Inutile de vous dire que je ne vais même pas tenter de vous décrire par le menu les spécifications d’un Synthi 100, il faudrait une copieuse chronique rien qu’en s’en tenant à l’essentiel. Disons juste que le Synthi 100 est bien plus qu’un synthé modulaire, c’est un véritable laboratoire de musique électronique, très complet et incroyablement puissant. Pour être un peu plus technique, ajoutons en quelques mots que les possibilités sonores virtuellement infinies du Synthi 100 proviennent du fait que les très nombreux et extraordinaires modules composant ce miraculeux laboratoire de recherche sonore sont connectables entre eux via un système de matrices selon un nombre de combinaisons tout à fait prodigieux. On ne programme donc pas un Synthi 100 au hasard. Impossible. C’est une science découlant d’un apprentissage rigoureux. Et encore n’est-il pas suffisant de savoir programmer ce monstre, encore faut-il posséder assez de savoir-faire pour en tirer la quintessence ou, à tout le moins, de belles choses.
Inutile de vous dire aussi que je ne vais pas tenter non plus de vous décrire par le menu le curriculum vitae de ces deux immenses musiciens que sont Constantin Papageorgiadis et Yoshio Machida, deux interminables chroniques n’y suffiraient pas. En revanche, ce duo d’excellence possède un remarquable point commun : une passion sans limite pour l’EMS Synthi A (ou AKS s’il est accompagné de son clavier sans touches/séquenceur digital). Ce synthé-là est nettement plus connu. Pensez à la séquence pinkfloydienne de The Dark Side Of The Moon et vous serez tout de suite dans le ton. Mais la liste des musiciens ayant utilisé peu ou prou cette superbe machine serait juste stupéfiante. Jean-Michel Jarre en a fait ses choux gras, Klaus Schulze en a mis partout sur ses premiers albums et Brian Eno l’a utilisé à toutes les sauces. Mais rares sont les musiciens à oser poser juste un Synthi A devant eux et à en tirer tout le possible, et si possible le meilleur. Ce synthé est comme un organisme vivant. Il s’apprivoise peu à peu, râle, rote, rit, réagit, aime ou pas ce qu’on lui fait, miaule, parle ou crie, a ses bons et ses mauvais jours, vibre et vous fait vibrer. Constantin Papageorgiadis et Yoshio Machida sont des maîtres en la matière.
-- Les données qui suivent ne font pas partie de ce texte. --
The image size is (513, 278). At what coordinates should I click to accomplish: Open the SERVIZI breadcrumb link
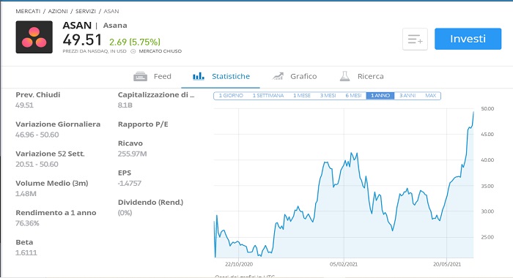[x=86, y=12]
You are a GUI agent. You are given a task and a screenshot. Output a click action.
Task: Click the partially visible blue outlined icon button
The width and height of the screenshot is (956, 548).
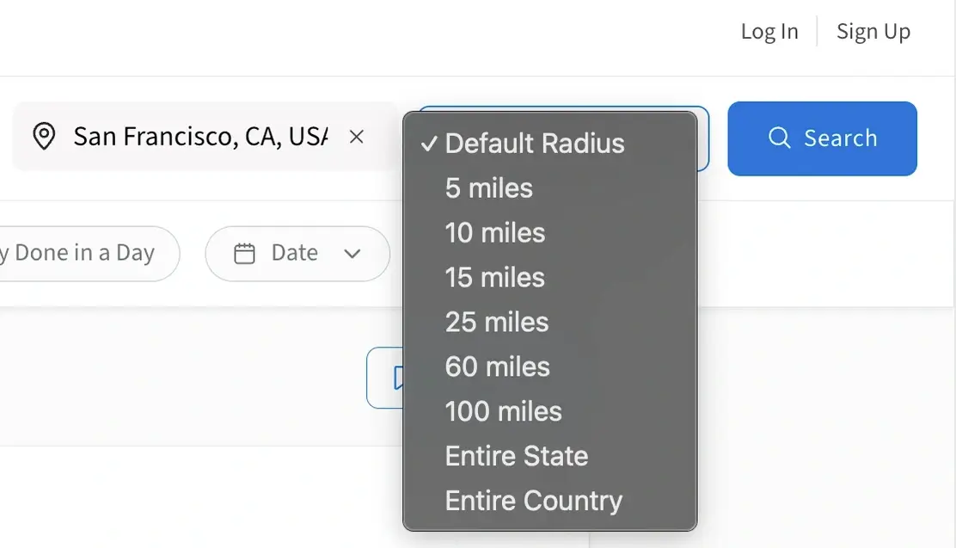point(397,379)
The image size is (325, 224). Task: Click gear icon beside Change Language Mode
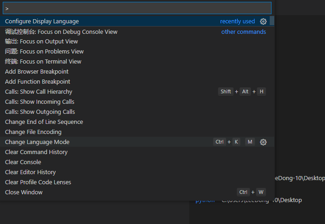263,142
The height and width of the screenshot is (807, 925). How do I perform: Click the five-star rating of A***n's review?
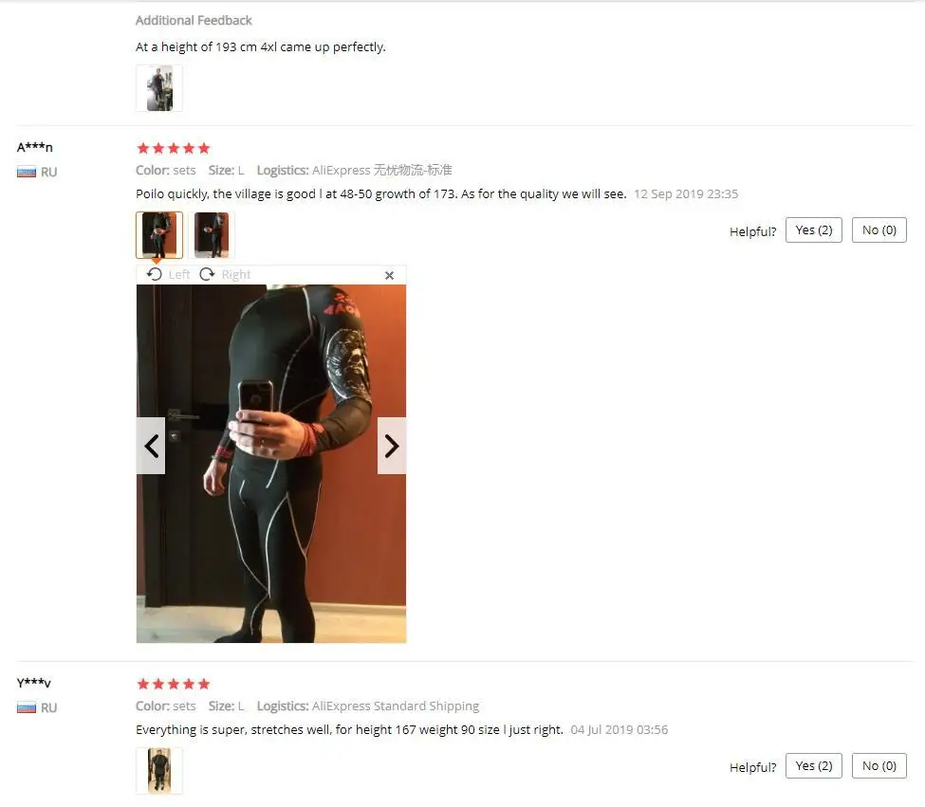click(174, 148)
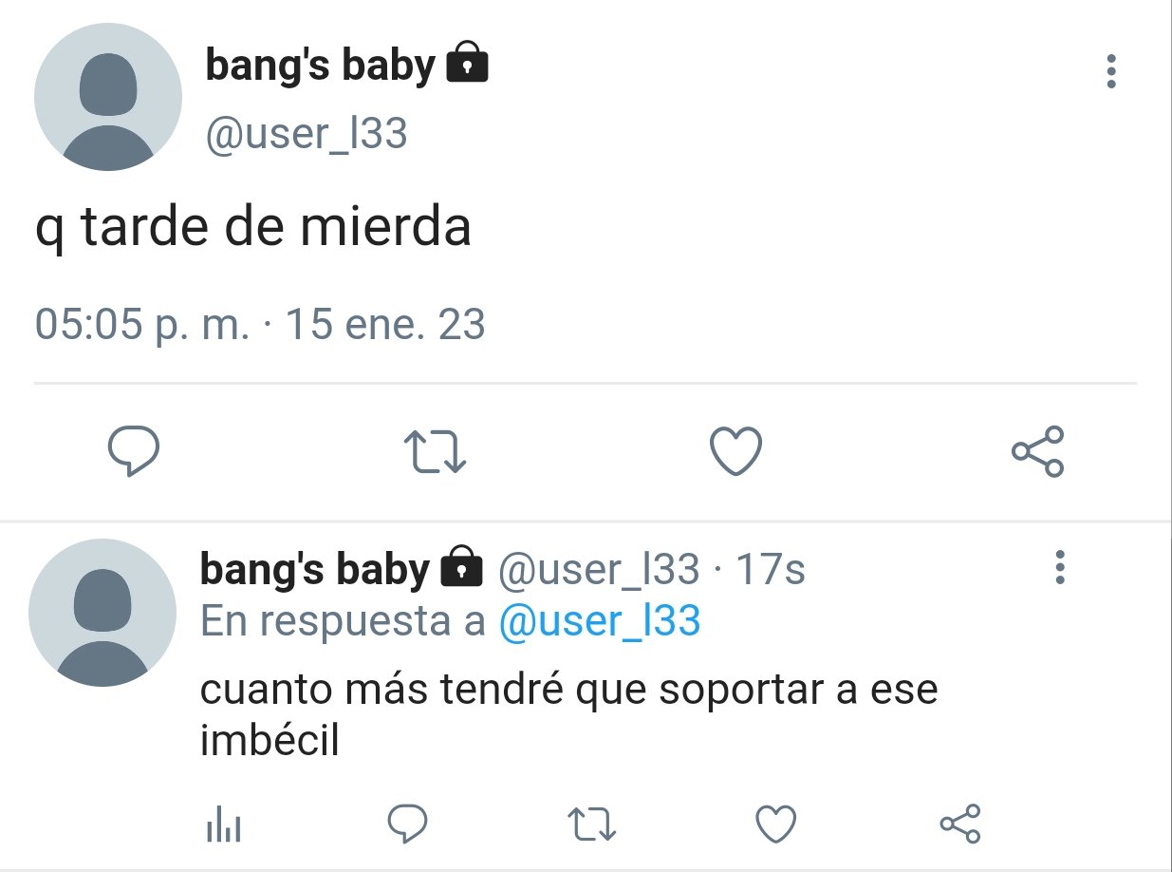Screen dimensions: 1172x872
Task: Share the main tweet from 15 ene. 23
Action: click(x=1038, y=451)
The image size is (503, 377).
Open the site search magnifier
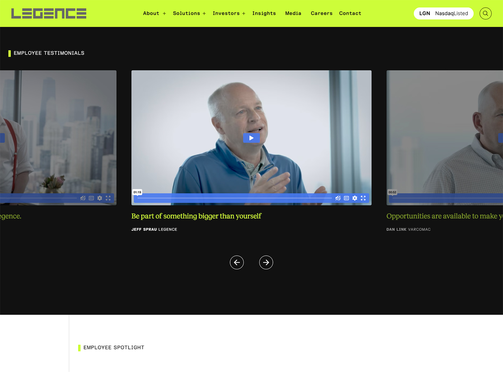[x=485, y=13]
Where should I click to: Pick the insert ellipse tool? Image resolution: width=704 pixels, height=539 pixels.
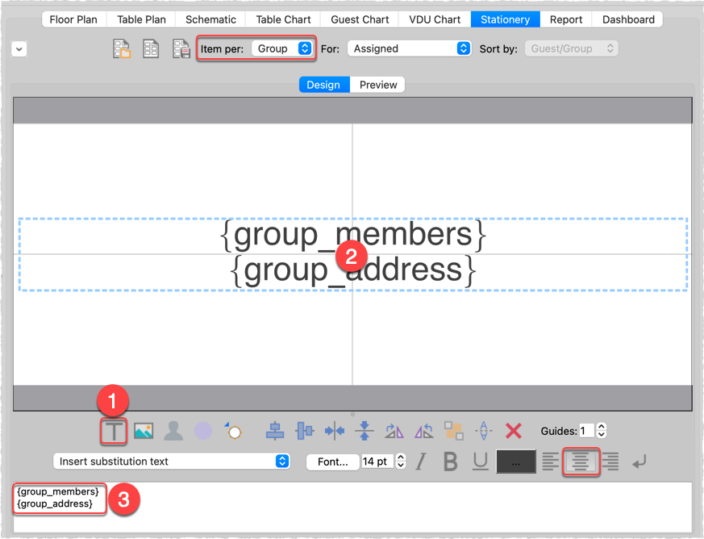point(203,431)
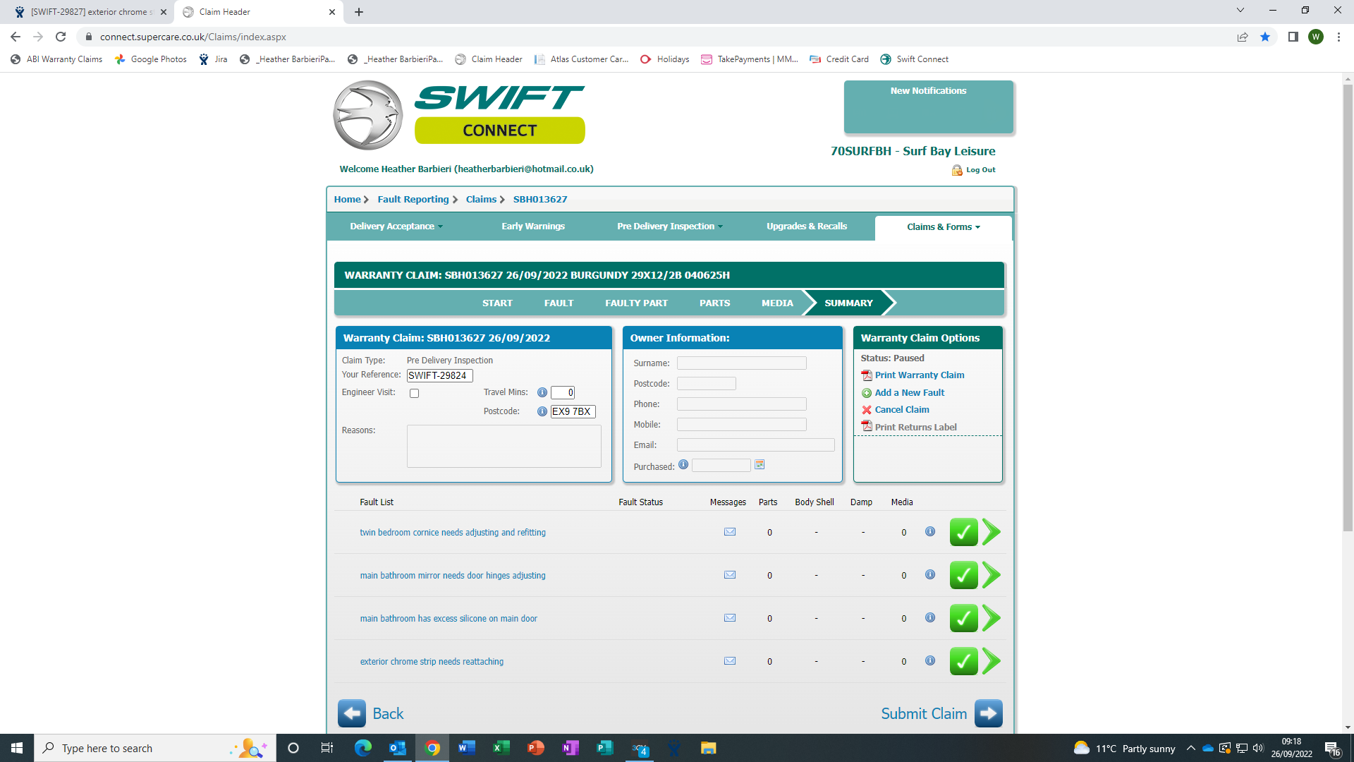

De fait, l’album en duo Music From The Synthi 100 peut être quelque part considéré comme une suite de l’album en solo de Yoshio Machida, Music From The Synthi, opus magnifique et parfaitement maîtrisé, plein de beautés, de poésie et de jolies surprises. Cependant, si on mesure qu’un Synthi 100 représente au bas mot quatre Synthi A fondus ensemble plus une table de mixage et de nombreux autres bonus, il n’est pas difficile d’imaginer que Music From The Synthi 100 célèbre une musique électronique à la fois complexe, raffinée et sans équivalent. Tout y est subtil, délicat et totalement musical. Car Constantin Papageorgiadis et Yoshio Machida ne sont surtout pas de ces margoulins qui cherchent à vous en mettre plein la vue, histoire de noyer leur incompétence dans la profusion. Ici, une manière de silence discret est presque aussi essentielle que les sons qui vous passent entre les oreilles. C’est la preuve que ces deux compères écoutent attentivement ce que leur raconte leur machine avant de poursuivre sans hâte leurs explorations sonores. C’est tout un processus, toute une philosophie, qui confère brio, profondeur et finesse à ce Music From The Synthi 100, et qui en fait un album d’artisans au sens le plus noble du terme.
Frédéric Gerchambeau
Dix questions à Constantin Papageorgiadis…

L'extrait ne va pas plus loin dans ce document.